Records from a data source

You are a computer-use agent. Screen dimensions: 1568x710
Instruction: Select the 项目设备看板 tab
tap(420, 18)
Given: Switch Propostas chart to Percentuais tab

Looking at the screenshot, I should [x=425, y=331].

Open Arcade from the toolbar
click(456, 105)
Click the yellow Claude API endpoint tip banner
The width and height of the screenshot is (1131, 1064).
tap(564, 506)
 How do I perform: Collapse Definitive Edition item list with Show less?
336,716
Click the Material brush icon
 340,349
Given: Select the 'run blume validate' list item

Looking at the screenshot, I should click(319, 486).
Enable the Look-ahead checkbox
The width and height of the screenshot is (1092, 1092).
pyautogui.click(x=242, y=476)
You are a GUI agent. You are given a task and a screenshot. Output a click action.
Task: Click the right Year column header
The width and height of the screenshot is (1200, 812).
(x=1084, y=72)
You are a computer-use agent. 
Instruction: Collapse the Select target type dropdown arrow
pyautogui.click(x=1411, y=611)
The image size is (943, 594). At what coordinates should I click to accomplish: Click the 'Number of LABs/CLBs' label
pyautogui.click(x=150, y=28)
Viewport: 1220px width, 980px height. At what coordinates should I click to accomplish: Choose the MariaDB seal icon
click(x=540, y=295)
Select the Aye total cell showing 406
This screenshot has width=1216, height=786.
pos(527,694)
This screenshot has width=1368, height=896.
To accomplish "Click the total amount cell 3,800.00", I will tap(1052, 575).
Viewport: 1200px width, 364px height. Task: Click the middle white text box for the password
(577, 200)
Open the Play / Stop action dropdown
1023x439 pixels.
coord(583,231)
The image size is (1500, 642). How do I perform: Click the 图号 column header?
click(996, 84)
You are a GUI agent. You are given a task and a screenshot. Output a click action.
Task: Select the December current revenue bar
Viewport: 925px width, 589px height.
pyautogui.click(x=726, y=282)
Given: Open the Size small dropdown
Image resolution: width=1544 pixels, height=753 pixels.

▸ **Stated problem**
Extract each line of the material that contains the word "Select".

▸ **Task result**
Instruction: Select the 项目设备看板 tab
Given: Select the 'run blume validate' list item
Instruction: Collapse the Select target type dropdown arrow
Select the Aye total cell showing 406
Task: Select the December current revenue bar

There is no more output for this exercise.